Seen in that light, lending starts to look a lot like Prime Video or Alexa. It's not something for Amazon to make money from directly, but it's something that can fuel retail growth. Understood in that light, the Goldman partnership — which will let Amazon offer way more loans, with way less risk, than it otherwise would — makes a lot of sense.

Overheard

  • "The capital is there and the solution is in front of us, and what was missing was the will." — Kindred Ventures' Kanyi Maqubela thinks the speed at which SoftBank's Opportunity Fund was set up shows us something about the VC industry.
  • "Previously I would have said I'm not letting a camera into my fab. Are you crazy?" — ASML's Wayne Allan said the pandemic has changed how chip makers do business, with ASML now using Microsoft's HoloLens to help customers do machine maintenance.
  • "It's innovate or die … This crisis is going to be the push that people need to start selling online. We're years behind the U.S." — Spanish fishmonger Juan Manuel Caro Márquez has pivoted to ecommerce.

Diving Deeper

Grubhub just got taken away

Turns out the hottest deal in tech isn't happening: Uber isn't buying Grubhub after all. Instead, European behemoth Just Eat Takeaway.com (which we'll call JET) is gobbling it up for $7.3 billion.
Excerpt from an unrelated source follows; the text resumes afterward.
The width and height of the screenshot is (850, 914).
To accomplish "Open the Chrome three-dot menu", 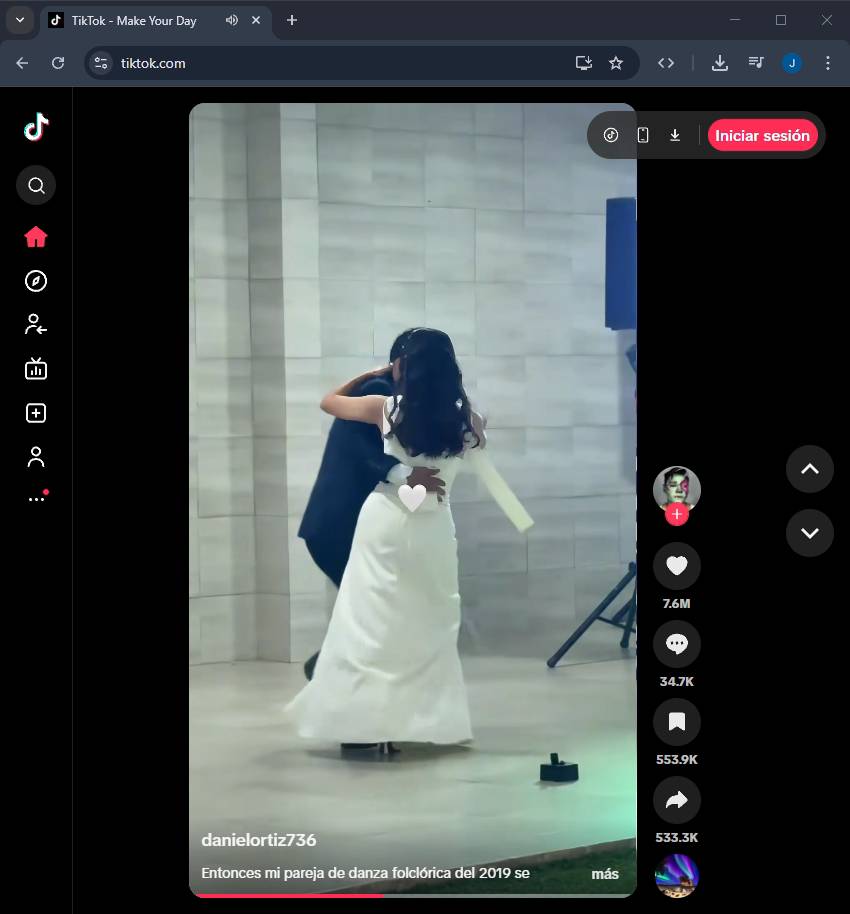I will (827, 63).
  • The Uber deal went south because of antitrust concerns, CNBC reported. From the get go, politicians had been very vocal in their opposition — the combined company would have controlled around 55% of the U.S. restaurant delivery market, according to Wedbush.
  • Amid that uncertainty, Grubhub reportedly wanted Uber to agree to a cash breakup fee in case things didn't work out. Uber, which is in a bunch of financial trouble right now, wasn't too keen on the idea.

And so here we are. Months after Just Eat and Takeaway.com combined in a $7.4 billion deal, the new entity is getting even bigger.
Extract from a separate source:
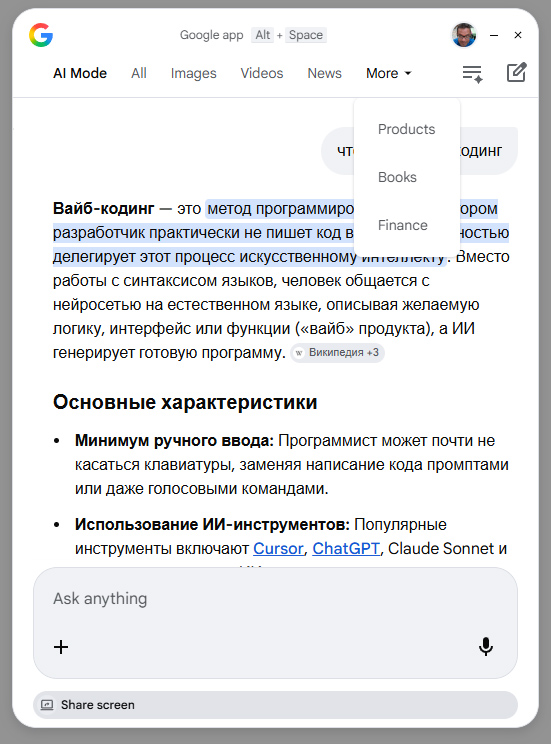551x744 pixels.
Task: Close the Google app window
Action: pyautogui.click(x=518, y=35)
  • Despite its huge presence across Europe, JET has no U.S. presence. Grubhub gives it an obvious way to expand.
  • Grubhub's a particularly good fit. Grubhub, Just Eat and Takeaway.com have all been around since the early 2000s, and all had once-successful "marketplace" businesses, pairing up consumers with restaurants that handle their own delivery.
  • All have also started to dabble in doing their own delivery, something they were effectively forced into after the VC-backed DoorDash, Postmates and Uber Eats entered the fray.
  • And all have been reticent to go all-in on doing deliveries themselves, with Grubhub executives famously saying that business would never "generate significant profits."

JET said yesterday that it plans to continue that hybrid model in the U.S. And with both JET and Grubhub having such similar models, there are presumably big savings by combining back-end technology.

  • The remaining question, though, is how this all ends. As Wedbush analysts noted this morning, "this doesn't change what has pressured Grubhub's profitability which has been driven by a cut-throat environment driving discounting and elevated marketing spend."
  • The Uber/Grubhub deal was seen as good specifically because it would have reduced competition, easing up a price war that's hurt every player in the game. That may have stoked antitrust concerns, but it's unclear what the alternative is: If prices don't rise in the end, some players might exit the game altogether.

Closing Bell

Ecommerce sounds stressful

Remember that period in March where it was impossible to buy anything online? Turns out that was really awful for ecommerce platforms, too. The Wall Street Journal has a great article about Thrive Market, which saw delivery times soaring as demand outstripped the company's wildest expectations. "It was excruciating," CEO Nick Green said.